- Flag Coat of arms
- Gmina Kolno within the Kolno County
- Coordinates (Kolno): 53°24′38″N 21°56′2″E﻿ / ﻿53.41056°N 21.93389°E
- Country: Poland
- Voivodeship: Podlaskie
- County: Kolno
- Seat: Kolno

Area
- • Total: 282.13 km^{2} (108.93 sq mi)

Population (2011)
- • Total: 8,884
- • Density: 31/km^{2} (82/sq mi)

= Gmina Kolno, Podlaskie Voivodeship =

Gmina Kolno is a rural gmina (administrative district) in Kolno County, Podlaskie Voivodeship, in north-eastern Poland. Its seat is the town of Kolno, although the town is not part of the territory of the gmina.

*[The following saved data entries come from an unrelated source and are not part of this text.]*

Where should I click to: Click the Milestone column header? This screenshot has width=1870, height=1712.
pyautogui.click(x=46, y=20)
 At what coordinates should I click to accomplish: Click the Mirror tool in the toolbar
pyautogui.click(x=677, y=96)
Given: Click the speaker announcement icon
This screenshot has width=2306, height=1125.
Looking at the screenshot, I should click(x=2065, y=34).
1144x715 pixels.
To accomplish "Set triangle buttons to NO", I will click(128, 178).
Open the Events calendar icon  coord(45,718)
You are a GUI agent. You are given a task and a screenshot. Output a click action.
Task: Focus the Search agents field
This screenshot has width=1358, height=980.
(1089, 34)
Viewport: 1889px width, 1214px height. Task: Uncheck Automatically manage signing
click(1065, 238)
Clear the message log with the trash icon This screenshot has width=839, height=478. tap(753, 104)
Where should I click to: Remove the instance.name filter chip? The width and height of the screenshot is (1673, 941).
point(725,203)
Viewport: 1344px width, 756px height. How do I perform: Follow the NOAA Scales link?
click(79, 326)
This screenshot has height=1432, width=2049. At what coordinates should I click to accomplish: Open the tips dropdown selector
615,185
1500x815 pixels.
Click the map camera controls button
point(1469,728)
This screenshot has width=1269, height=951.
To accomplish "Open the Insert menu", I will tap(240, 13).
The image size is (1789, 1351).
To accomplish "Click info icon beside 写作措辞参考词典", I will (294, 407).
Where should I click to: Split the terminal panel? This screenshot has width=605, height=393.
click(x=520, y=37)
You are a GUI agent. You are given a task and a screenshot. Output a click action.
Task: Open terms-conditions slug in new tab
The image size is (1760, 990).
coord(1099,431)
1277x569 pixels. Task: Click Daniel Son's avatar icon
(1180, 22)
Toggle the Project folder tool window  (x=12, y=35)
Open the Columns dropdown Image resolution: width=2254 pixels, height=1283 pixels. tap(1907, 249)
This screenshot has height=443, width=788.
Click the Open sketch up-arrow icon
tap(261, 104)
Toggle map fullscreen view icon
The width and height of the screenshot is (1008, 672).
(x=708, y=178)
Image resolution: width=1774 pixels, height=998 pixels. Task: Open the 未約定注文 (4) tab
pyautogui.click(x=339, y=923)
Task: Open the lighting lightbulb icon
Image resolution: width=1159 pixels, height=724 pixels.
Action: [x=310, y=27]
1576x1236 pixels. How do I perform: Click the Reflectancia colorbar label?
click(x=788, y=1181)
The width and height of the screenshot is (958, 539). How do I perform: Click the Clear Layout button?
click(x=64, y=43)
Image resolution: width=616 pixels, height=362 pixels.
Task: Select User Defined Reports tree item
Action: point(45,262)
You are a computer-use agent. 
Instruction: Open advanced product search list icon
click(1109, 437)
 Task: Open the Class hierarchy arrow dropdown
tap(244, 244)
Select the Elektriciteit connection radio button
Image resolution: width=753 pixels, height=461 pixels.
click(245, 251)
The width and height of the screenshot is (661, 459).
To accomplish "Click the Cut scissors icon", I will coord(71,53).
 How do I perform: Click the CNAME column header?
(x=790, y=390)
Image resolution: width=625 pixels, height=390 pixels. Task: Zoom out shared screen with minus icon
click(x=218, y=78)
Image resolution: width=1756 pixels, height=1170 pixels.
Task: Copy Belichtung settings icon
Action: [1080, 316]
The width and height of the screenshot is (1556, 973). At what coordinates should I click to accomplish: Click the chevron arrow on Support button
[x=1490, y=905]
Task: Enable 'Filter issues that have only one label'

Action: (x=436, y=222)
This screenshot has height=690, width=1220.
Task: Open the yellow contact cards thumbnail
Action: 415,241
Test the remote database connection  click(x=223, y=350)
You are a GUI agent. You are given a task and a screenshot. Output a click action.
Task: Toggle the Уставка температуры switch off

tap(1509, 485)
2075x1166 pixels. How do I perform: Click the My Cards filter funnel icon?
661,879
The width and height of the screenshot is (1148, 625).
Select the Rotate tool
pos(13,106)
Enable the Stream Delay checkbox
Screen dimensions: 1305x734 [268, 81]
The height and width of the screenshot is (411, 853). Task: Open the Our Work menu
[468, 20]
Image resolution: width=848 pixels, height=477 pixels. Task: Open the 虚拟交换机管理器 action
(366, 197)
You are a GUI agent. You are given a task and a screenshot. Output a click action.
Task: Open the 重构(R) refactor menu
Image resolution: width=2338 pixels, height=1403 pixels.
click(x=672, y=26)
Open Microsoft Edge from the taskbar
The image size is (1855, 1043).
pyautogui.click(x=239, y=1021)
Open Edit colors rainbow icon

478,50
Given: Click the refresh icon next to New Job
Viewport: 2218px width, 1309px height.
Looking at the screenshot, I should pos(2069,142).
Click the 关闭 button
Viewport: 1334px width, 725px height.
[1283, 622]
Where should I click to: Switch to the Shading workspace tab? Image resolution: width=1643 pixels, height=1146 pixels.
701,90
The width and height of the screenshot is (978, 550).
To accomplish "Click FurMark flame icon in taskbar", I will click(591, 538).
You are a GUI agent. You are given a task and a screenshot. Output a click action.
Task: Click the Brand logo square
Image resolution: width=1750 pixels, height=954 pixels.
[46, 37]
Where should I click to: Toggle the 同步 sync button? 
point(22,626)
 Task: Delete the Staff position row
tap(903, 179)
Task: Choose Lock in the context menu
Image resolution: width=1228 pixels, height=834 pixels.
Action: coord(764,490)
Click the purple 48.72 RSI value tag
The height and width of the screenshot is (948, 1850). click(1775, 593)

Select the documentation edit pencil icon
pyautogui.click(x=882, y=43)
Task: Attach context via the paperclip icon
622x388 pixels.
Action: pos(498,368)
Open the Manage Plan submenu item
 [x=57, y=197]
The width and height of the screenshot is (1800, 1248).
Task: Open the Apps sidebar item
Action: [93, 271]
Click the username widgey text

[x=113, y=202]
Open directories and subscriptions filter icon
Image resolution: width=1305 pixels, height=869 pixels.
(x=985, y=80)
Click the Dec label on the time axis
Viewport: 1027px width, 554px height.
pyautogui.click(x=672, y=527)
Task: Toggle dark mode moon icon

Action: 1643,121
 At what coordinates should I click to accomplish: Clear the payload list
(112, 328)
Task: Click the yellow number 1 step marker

The gmina covers an area of 282.13 km2, and as of 2006 its total population is 8,787 (8,884 in 2011).

==Villages==
Gmina Kolno contains the villages and settlements of Bialiki, Borkowo, Brzózki, Brzozowo, Czernice, Czerwone, Danowo, Filipki Duże, Filipki Małe, Gietki, Glinki, Górskie, Górszczyzna, Gromadzyn-Wykno, Janowo, Kiełcze-Kopki, Kolimagi, Kossaki, Kowalewo, Koziki-Olszyny, Kozioł, Kumelsk, Lachowo, Łosewo, Niksowizna, Obiedzino, Okurowo, Pachuczyn, Rupin, Rydzewo-Świątki, Stare Kiełcze, Stary Gromadzyn, Truszki-Kucze, Truszki-Patory, Truszki-Zalesie, Tyszki-Łabno, Tyszki-Wądołowo, Waszki, Wincenta, Wścieklice, Wszebory, Wykowo, Zabiele, Zakaleń, Zaskrodzie and Żebry.

==Neighbouring gminas==
Gmina Kolno is bordered by the gminas of Biała Piska, Grabowo, Mały Płock, Pisz, Stawiski, Turośl and Zbójna.